Twelve-week ribavirin-free direct-acting antivirals for treatment-experienced Chinese with HCV genotype 1b infection including cirrhotic patients.

Abstract

Treatment-experienced chronic hepatitis C (CHC) genotype (GT) 1b represents a major medical burden in China. We evaluate the efficacy, safety and cost-effectiveness of ribavirin (RBV)-free pan-oral direct-acting antivirals (DAAs) in treatment-experienced Chinese with GT1b CHC, including patients with cirrhosis. One hundred forty treatment-experienced GT1b CHC Chinese with and without cirrhosis were included in this study. Ninety-four patients were treated with either daclatasvir (DCV, 60mg)-sofosbuvir (SOF, 400mg) (group 1, n=46) or ledipasvir (LDV, 90mg)-SOF (400mg) (group 2, n=48) for 12weeks. Forty-six patients treated with pegylated interferon and RBV therapy for 72weeks were enrolled as the control group (group 3). Patients were followed at 4-weekly intervals till 24weeks after the end of treatment.
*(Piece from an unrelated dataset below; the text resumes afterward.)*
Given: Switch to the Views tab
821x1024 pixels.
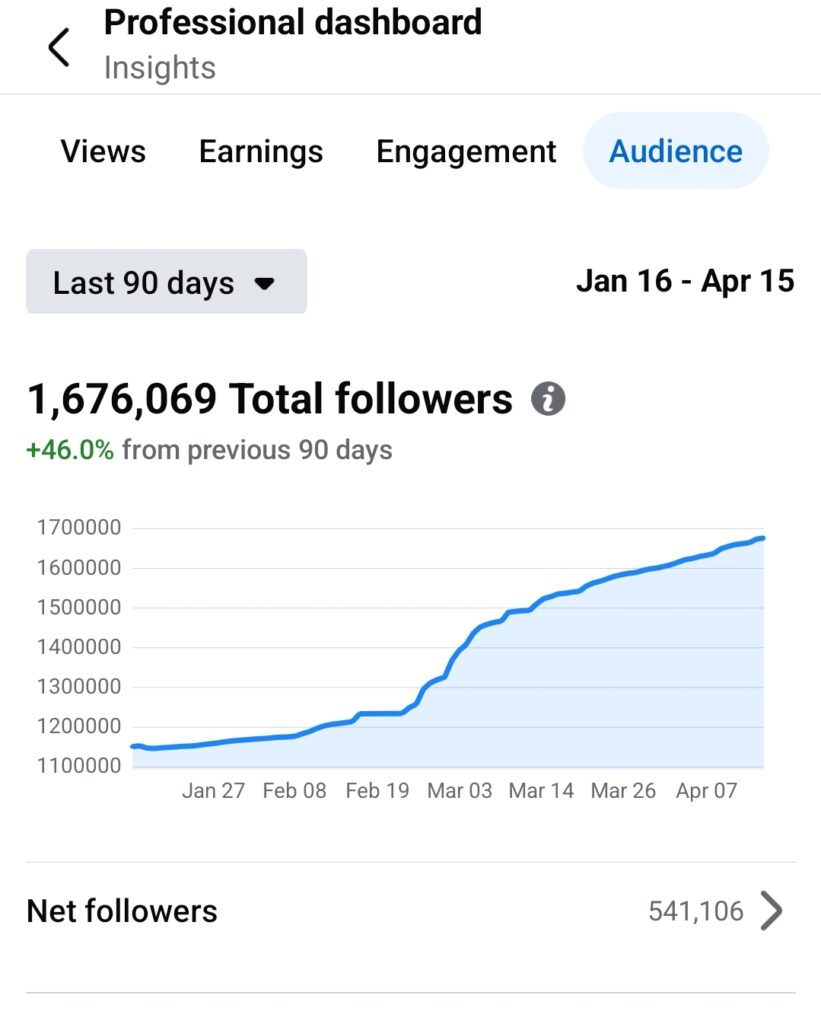Looking at the screenshot, I should [103, 151].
All patients in group 1 (46/46, 100%) and 2 (48/48, 100%) had achieved sustained virologic response at 24weeks after the end of treatment (SVR 24), which was significantly higher than that of group 3 (13/46, 28.3%) (p<0.001). The SVR 24 rates of cirrhotic patients in group 1 (27/27, 100%) and 2 (27/27, 100%) were also significantly higher than that of group 3 (3/25, 12%) (p<0.001). Twelveweeks of RBV-free LDV-SOF and DCV-SOF was either cost-saving or cost-effective. Adverse events were significantly lower in group 1 and 2 compared with group 3 (p<0.001). Compared with standard therapies, 12weeks of RBV-free DAA therapies is highly effective, well tolerated and cost-effective in treatment-experienced Chinese with GT1b CHC including patients with cirrhosis.